- Document -

# I'm a little bummed out..........



## micah68kj (Oct 8, 2011)

SoI get out the CCR 2000 and do some clearing with it. Does a great job. I had to leave for about 3 hours and it's snowing the whole time. Get out that big ol' Gilson that I got this past fall and gassed it up. I'm thinking to myself....The neighbors are gonna wonder what the heck it is.....That thing ain't got enough power to get out of it's own way and it slings, no, spits the snow about 5' at the most. I know the engine is in good running condition and the carb is correct. It just has very little power. As for it spitting the snow out, I may have to install one of those kits on the impellers. I'm just really bummed. I put it away and got out the Clear Path Toro and was done in no time. 
*Anybody wanna buy a snow blower?*


----------



## HCBPH (Mar 8, 2011)

*Bummed*

Assuming you had enough snow to work the blower, then it sounds like an overhaul/enhancement project is coming this next year


----------



## sscotsman (Dec 8, 2010)

wow, that is disappointing! and after all that work you put into it too! 
we usually hear good things about Gilsons!
are you sure the engine is running at its full RPM's?
might be running a bit slow..
(running just slightly under full rated RPM's can make a big difference!)

Or perhaps the engine is just too small..whats the HP rating on it?
Sounds like an ideal candidate for an impeller kit! 
that would probably fix it right up..

Scot


----------



## Simplicity Solid 22 (Nov 27, 2012)

Micah68kj,,,isn't yours an 8hp Gilson???
Didn't someone just buy a Gilson on here and have that exact problem??? but he had an inch of snow...right??
I would check both belts and everything before caving on the Gilson...They seem to be decent machines as sscotsman said.


----------



## detdrbuzzard (Jan 20, 2012)

are the belts ok? sorry to hear this, its not good news.
we have about 3 1/2 inches so i plan on using the craftsman in the morning


----------



## micah68kj (Oct 8, 2011)

Well fellas, 
I really didn't put a whole lot of work into it. It is in excellent condition and it really hasn't seen much use. It has the original scraper bar on it and the bar still has the paint on it. Those old solid rubber tires were still like new when I took 'em off. It still has the original drive disc on it and it looks new.

- Data segment -
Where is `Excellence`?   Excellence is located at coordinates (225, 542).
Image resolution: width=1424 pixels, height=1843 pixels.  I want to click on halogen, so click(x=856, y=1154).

- Required tasks -
**1)** Answer these questions from the snow blower thread.
(a) According to the first post, how far does the Gilson throw the snow at most?
(b) Which machine did micah68kj use after putting the Gilson away?
(c) How much snow does detdrbuzzard say there is?
**2)** Reproduce the snow blower thread between "(running just slightly" and "(Nov 27, 2012)", inclusive, with "impeller kit" renamed to "impeller upgrade".
**3)** Write what comes next in the snow blower thread, starting after its last sentence.

- Results for each task -
**1)**
(a) About 5' at the most.
(b) The Clear Path Toro.
(c) About 3 1/2 inches.

**2)**
(running just slightly under full rated RPM's can make a big difference!)

Or perhaps the engine is just too small..whats the HP rating on it?
Sounds like an ideal candidate for an impeller upgrade! 
that would probably fix it right up..

Scot


----------



## Simplicity Solid 22 (Nov 27, 2012)

**3)**
So, All I did was disassemble and clean the carb. New fuel filter, belts, oil change shear pins, electric starter, (The starter was voluntary. It never had had one on it) and new fuel lines. All of it was pretty much a labor of love. I really like "fixing" things. The Briggs 8 H.P. engine has great compression and runs excellent. I did tweak the carb and it helped some but it just isn't doing what it should. The snow I was moving(?) was about 4-6" of fairly wet stuff that my old MTD would have flang about 15-20'. I really think it would perform much better if I got one of those kits or cut up some mine belting or some other heavy rubber. 
Glad I have 4 Toros for backup!
Hey. Things could always be worse. Just gotta be thankful for the things we have that actually work well. It'll be alright.


----------



## td5771 (Feb 21, 2011)

Just to check, I would move the auger belt tensioner as tight as it will go. I know it will be constantly spinning but between that and the force put on it by the engagement lever you will know if there is any slippage.

Also put it in the fastest wheel speed setting to force feed it as much as possible.

on my blower the more you feed it the further it throws


----------



## micah68kj (Oct 8, 2011)

td5771 said:


> Just to check, I would move the auger belt tensioner as tight as it will go. I know it will be constantly spinning but between that and the force put on it by the engagement lever you will know if there is any slippage.
> 
> Also put it in the fastest wheel speed setting to force feed it as much as possible.
> 
> on my blower the more you feed it the further it throws


There is no slippage. I may possibly have an engine that is not running up to full speed but this thing just isn't getting rid of the snow like it should. If I speed it up it just lays down and dies. Might go to Tractor Supply today and get a few bolts and some mild conveyor belting. I saw someone do that trick on here somewhere.
As I posted earlier, my old MTD would have done a much better job, even with this wet, heavy snow. I'll install some good rubber on those impellers and If that doesn't fix it I'll probably sell it and let the buyer know that it ain't what it's supposed to be.
In the meantime, if anybody has any more ideas please post them.


----------



## CarlB (Jan 2, 2011)

micah68kj said:


> There is no slippage. I may possibly have an engine that is not running up to full speed but this thing just isn't getting rid of the snow like it should. If I speed it up it just lays down and dies.
> .


If you speed it up on only 4 to 6 inches of snow and it just dies then you have an engine problem. Check to make sure the governor linkage is correct and working correctly. You should hear the engine start to work when you load it up as the governor should be pulling the carb open to produce more power. The other thing could be partially stuck exhaust valve which will cause the engine to lose power.

Did you have the carb off the engine?


----------



## micah68kj (Oct 8, 2011)

CarlB said:


> If you speed it up on only 4 to 6 inches of snow and it just dies then you have an engine problem. Check to make sure the governor linkage is correct and working correctly. You should hear the engine start to work when you load it up as the governor should be pulling the carb open to produce more power. The other thing could be partially stuck exhaust valve which will cause the engine to lose power.
> 
> Did you have the carb off the engine?


Had the crab off the engine and went through it. I'll take the blower out again today and see if it is trying to pick up speed under load.


----------



## micah68kj (Oct 8, 2011)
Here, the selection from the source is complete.